- THE DATA
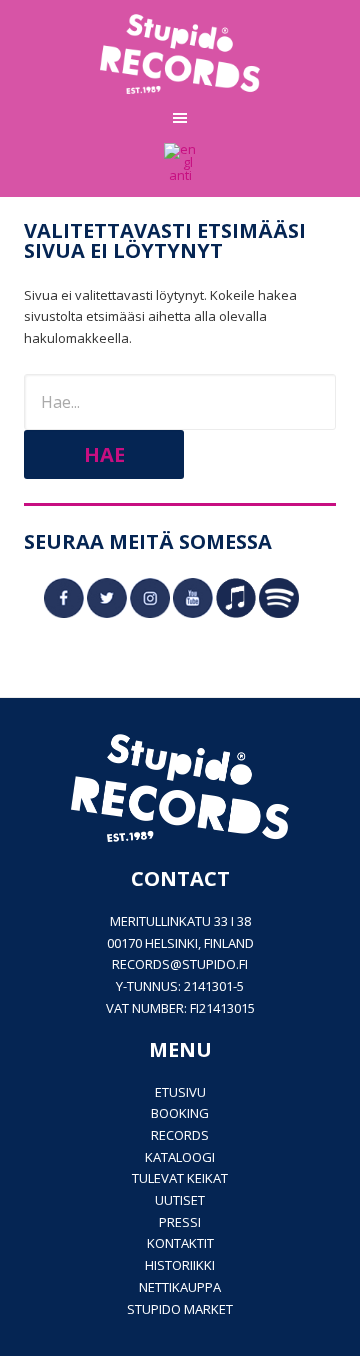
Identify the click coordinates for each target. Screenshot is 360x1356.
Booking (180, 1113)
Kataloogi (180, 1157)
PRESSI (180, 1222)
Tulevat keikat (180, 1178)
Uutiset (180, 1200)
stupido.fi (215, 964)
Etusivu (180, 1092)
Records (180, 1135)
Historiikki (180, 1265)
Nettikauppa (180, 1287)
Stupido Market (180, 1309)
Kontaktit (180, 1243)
* * *
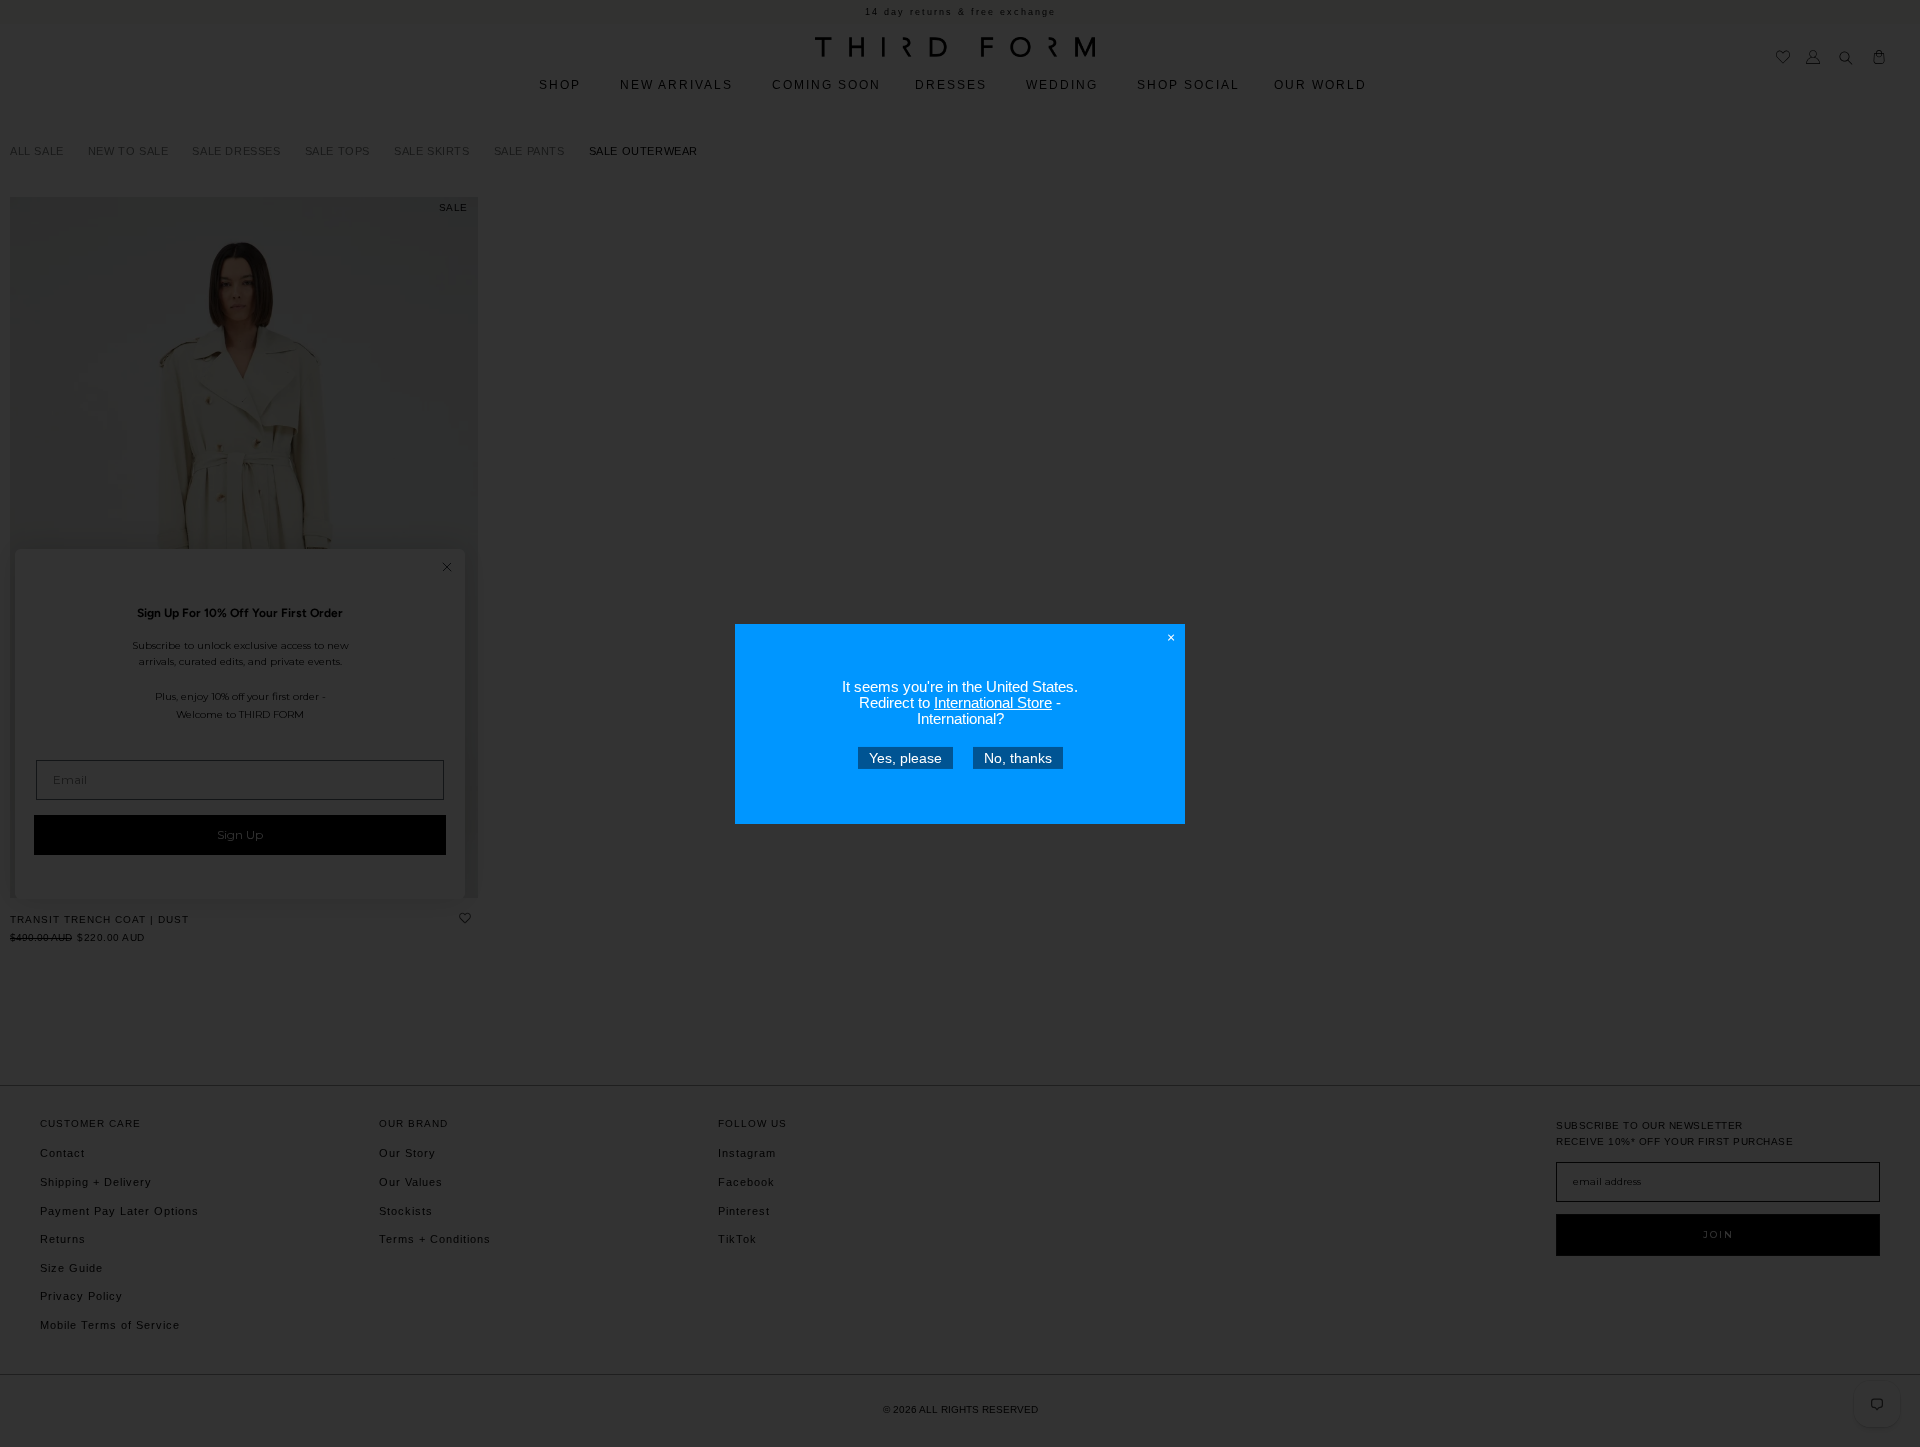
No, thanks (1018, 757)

- PROBLEM STATEMENT
An exact copy of the lines above, from the one containing "stupido.fi (215, 964)" down to the one containing "Kontaktit (180, 1243)" and including both, is the whole answer; retype it and nothing else.

- ANSWER SECTION
stupido.fi (215, 964)
Etusivu (180, 1092)
Records (180, 1135)
Historiikki (180, 1265)
Nettikauppa (180, 1287)
Stupido Market (180, 1309)
Kontaktit (180, 1243)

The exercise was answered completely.